EXERCISE BRIEF> Continue the bug thread below on httpd children hanging when a graceful restart kills the piped logger, starting after its last post.

A graceful restart SIGTERMs the 'rotatelogs' child, but a long-lived httpd process may still be serving a connection via KeepAlive. The httpd child continues to write logdata into the pipe, but there's no process reading from the pipe anymore. Eventually the pipe fills up, and the httpd child just hangs. This bug was discovered when doing a large Subversion commit with apache configured to use piped logging to 'rotatelogs'. It's a pretty common setup, and it's likely to burn future Apache (and Subversion) users. Joe Orton says, "To fix this properly, I suppose piped loggers should not get SIGTERMedduring a graceful restart, they should read till EOF then exit(0): then when the last child attached to the piped logger for a particular generation quits, the pipe is closed and the piped logger terminates gracefully too, without losing log messages." Here's the complete mail thread: http://www.mail-archive.com/dev%40httpd.apache.org/msg19247.html
I've been pouring over Google search results trying to figure out the cause of an extremely similar bug which seems to affect the 1.3.x branch of the Apache HTTP server also. Has there been any movement on this issue. Is it likely 1.3.x would also have this problem?
Yes, this bug also affects 1.3.
Created attachment 15021 [details] Kill hung child httpd procs This little script (requires Proc::ProcessTable) is a hack to find child processes other than the root one that have been around since before the last rotatelogs process. Just in case it's useful to anyone else... can run from cron.
> processes other than the root one that have been around since before the last > rotatelogs process. Sorry... s/last/first/
FWIW, I'm playing with a patch to prevent the hang. Hopefully I can commit to 2.1 this weekend. Changing rotatelogs to snarf up all entries from these gracefully dying children would be nice, but first order of business is to prevent the hang occurring, since it can occur with any piped logger, and it shouldn't depend on how reliable the piped logger is. I can't reproduce the hang when I take care to close the read side of the logger pipe in the MPM children (i.e., the processes which serve requests and which would write to the logger pipe).

GIVEN INFORMATION>

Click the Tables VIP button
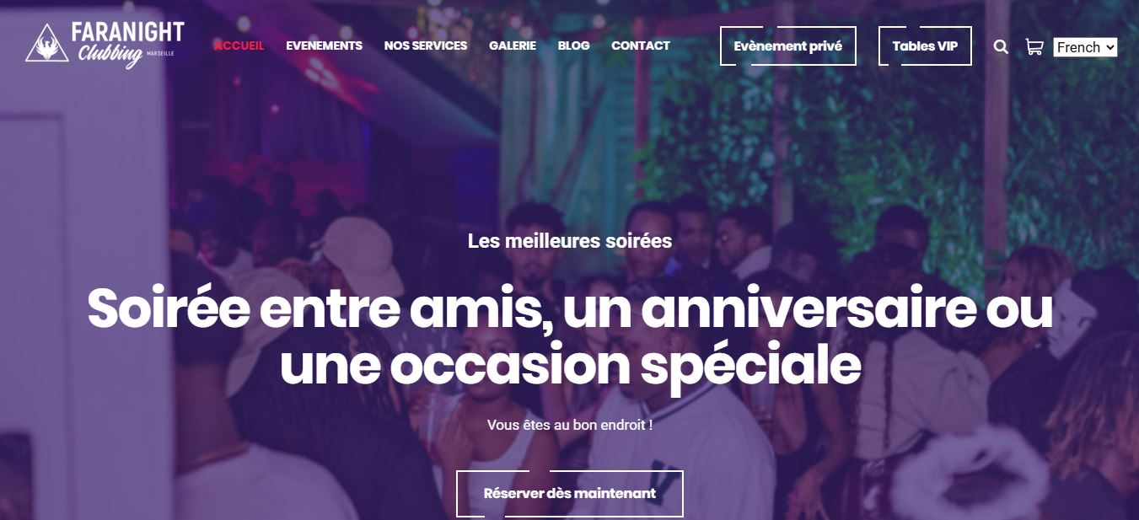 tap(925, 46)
==
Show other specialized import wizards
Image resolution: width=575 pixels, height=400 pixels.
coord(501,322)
--
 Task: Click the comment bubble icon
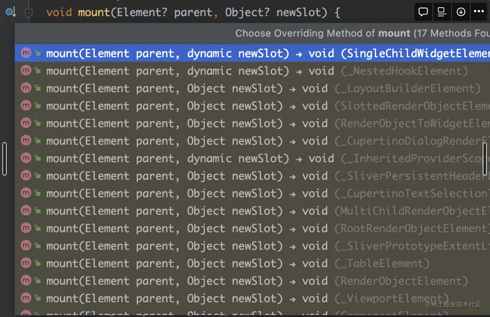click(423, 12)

RESPONSE BOX>
I just posted a patch and further comments to dev@httpd. [PATCH] PR 26467 child process can hang when piped logger goes away
A fix to avoid the hang has been committed to 2.1-dev and hopefully will be in 2.0.next. I stuck a patch for 1.3.x at http://people.apache.org/~trawick/pr26467_13.txt This 1.3 patch appears to Do The Right Thing, but YYMV. I haven't tested it in detail.
I have patched the version of Apache 1.3 I am running on two web servers that use piped loggers and I can already see that the symptoms of this problem are gone. There are no hanging PIDs being leftover at all anymore. I had a script that went through and killed the ones that were clearly hanging previously, and I've modified it to only tell me if any would be killed for hanging. None have come up yet, which would certainly never happen in the past even for the short time I've been running with the patch. This is certainly not proof that the 1.3 patch is perfect or that it doesn't cause any other problems, but it definitely does the right thing as best I can tell. What's the chances something like this could land in 1.3.34?
Regarding the 1.3 patch: Thanks for the feedback. I need to make sure it does the right thing on non-Unix, then I'll add it to 1.3 STATUS file, asking for approval to commit for 1.3.next. On Unix, just looking at the processes with lsof it is easy to see that it is doing the right thing and there should be no worries.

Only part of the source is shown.